Katherine Rodríguez

Personal information
- Born: 18 December 1991 (age 34) Santiago de los Caballeros, Santiago, Dominican Republic

Sport
- Sport: Taekwondo

Medal record
Women's taekwondo
Representing the Dominican Republic
Pan American Games
| Gold medal – first place | 2023 Santiago | Team |
| Bronze medal – third place | 2011 Guadalajara | 67 kg |
Pan American Championships
| Bronze medal – third place | 2021 Cancún | +73 kg |
Central American and Caribbean Games
| Silver medal – second place | 2010 Mayaguez | Under 67kg |

= Katherine Rodríguez =

Taekwondo practitioner from the Dominican Republic

Katherine Julissa Rodríguez Peguero (born December 18, 1991) is a Dominican taekwondo practitioner who has won two medals for her home country in regional games.

==Career==
Katherine won the silver medal in the 2010 Central American and Caribbean Games at the Under 67 kg category.

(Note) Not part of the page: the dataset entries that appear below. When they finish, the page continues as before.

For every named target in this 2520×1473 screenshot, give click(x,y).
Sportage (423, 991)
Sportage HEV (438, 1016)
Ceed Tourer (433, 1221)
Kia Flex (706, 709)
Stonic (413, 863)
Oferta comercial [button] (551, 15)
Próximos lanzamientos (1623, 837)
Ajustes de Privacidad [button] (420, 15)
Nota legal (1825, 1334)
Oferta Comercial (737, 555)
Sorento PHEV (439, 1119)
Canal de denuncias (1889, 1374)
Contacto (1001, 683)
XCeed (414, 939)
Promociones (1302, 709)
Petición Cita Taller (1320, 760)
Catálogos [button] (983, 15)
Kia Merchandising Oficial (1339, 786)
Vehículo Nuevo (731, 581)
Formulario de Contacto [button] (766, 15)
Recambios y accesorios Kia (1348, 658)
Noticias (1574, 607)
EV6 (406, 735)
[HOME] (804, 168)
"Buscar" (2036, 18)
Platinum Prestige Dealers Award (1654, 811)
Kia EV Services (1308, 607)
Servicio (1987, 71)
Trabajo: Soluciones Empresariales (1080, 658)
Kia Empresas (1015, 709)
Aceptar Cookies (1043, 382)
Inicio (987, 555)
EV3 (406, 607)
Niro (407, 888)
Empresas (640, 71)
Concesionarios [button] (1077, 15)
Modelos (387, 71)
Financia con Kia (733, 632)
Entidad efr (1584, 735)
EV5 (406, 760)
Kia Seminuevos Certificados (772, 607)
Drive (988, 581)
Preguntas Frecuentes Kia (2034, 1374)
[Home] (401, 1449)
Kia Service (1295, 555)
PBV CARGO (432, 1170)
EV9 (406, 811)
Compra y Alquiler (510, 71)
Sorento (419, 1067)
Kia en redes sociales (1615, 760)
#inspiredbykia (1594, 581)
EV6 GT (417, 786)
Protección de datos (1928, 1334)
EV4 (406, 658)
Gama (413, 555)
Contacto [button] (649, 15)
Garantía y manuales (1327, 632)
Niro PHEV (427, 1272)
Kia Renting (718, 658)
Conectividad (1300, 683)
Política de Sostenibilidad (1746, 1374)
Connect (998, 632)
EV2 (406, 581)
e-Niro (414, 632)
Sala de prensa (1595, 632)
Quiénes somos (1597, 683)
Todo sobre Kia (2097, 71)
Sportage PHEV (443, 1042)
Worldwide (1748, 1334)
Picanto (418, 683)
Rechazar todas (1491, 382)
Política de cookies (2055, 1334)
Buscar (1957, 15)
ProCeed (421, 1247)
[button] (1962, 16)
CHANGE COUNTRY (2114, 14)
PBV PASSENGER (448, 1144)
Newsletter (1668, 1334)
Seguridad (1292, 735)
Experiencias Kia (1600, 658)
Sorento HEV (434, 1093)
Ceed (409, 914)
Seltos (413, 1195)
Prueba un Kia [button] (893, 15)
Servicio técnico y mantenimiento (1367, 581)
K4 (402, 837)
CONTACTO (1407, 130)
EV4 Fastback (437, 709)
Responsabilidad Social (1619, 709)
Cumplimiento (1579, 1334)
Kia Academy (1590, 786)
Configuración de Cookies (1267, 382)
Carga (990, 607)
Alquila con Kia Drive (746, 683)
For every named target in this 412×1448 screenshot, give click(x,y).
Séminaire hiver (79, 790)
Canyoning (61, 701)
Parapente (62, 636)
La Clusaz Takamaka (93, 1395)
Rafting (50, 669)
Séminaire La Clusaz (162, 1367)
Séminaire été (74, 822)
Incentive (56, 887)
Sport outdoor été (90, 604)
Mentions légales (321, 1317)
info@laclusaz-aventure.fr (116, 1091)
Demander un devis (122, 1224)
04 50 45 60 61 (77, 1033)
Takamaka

Rodríguez won the bronze medal at the 67 kg category at the 2011 Pan American Games in Guadalajara, Mexico.

She represented the Dominican Republic at the 2020 Summer Olympics.

She won the 2021 Pan American Championships Bronze medal in the +73 kg category. She won the Kyorugi team competition gold medal with Mayerlin Mejía and Madelyn Rodríguez.